Currenti, G., Allegra, M., Cannavò, F., Jousset, P., Prestifilippo, M., Napoli, R., Sciotto, M., Di Grazia, G., Privitera, E., Palazzo, S., Krawczyk, C. (2023): Distributed dynamic strain sensing of very long period and long period events on telecom fiber-optic cables at Vulcano, Italy. - Scientific Reports, 13, 4641.

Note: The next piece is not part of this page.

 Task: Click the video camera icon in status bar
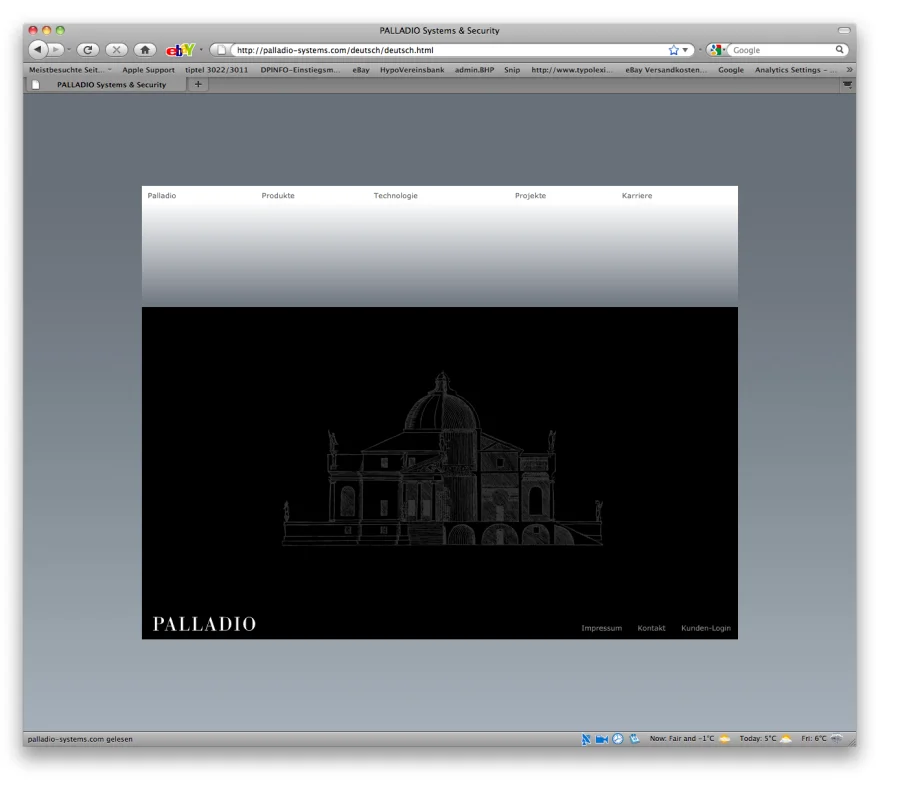[x=603, y=739]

https://doi.org/10.1038/s41598-023-31779-2


Cite as: https://gfzpublic.gfz-potsdam.de/pubman/item/item_5022764
Abstract
Volcano-seismic signals can help for volcanic hazard estimation and eruption forecasting. However, the underlying mechanism for their low frequency components is still a matter of debate. Here, we show signatures of dynamic strain records from Distributed Acoustic Sensing in the low frequencies of volcanic signals at Vulcano Island, Italy. Signs of unrest have been observed since September 2021, with CO2 degassing and occurrence of long period and very long period events. We interrogated a fiber-optic telecommunication cable on-shore and off-shore linking Vulcano Island to Sicily. We explore various approaches to automatically detect seismo-volcanic events both adapting conventional algorithms and using machine learning techniques. During one month of acquisition, we found 1488 events with a great variety of waveforms composed of two main frequency bands (from 0.1 to 0.2 Hz and from 3 to 5 Hz) with various relative amplitudes. On the basis of spectral signature and family classification, we propose a model in which gas accumulates in the hydrothermal system and is released through a series of resonating fractures until the surface. Our findings demonstrate that fiber optic telecom cables in association with cutting-edge machine learning algorithms contribute to a better understanding and monitoring of volcanic hydrothermal systems.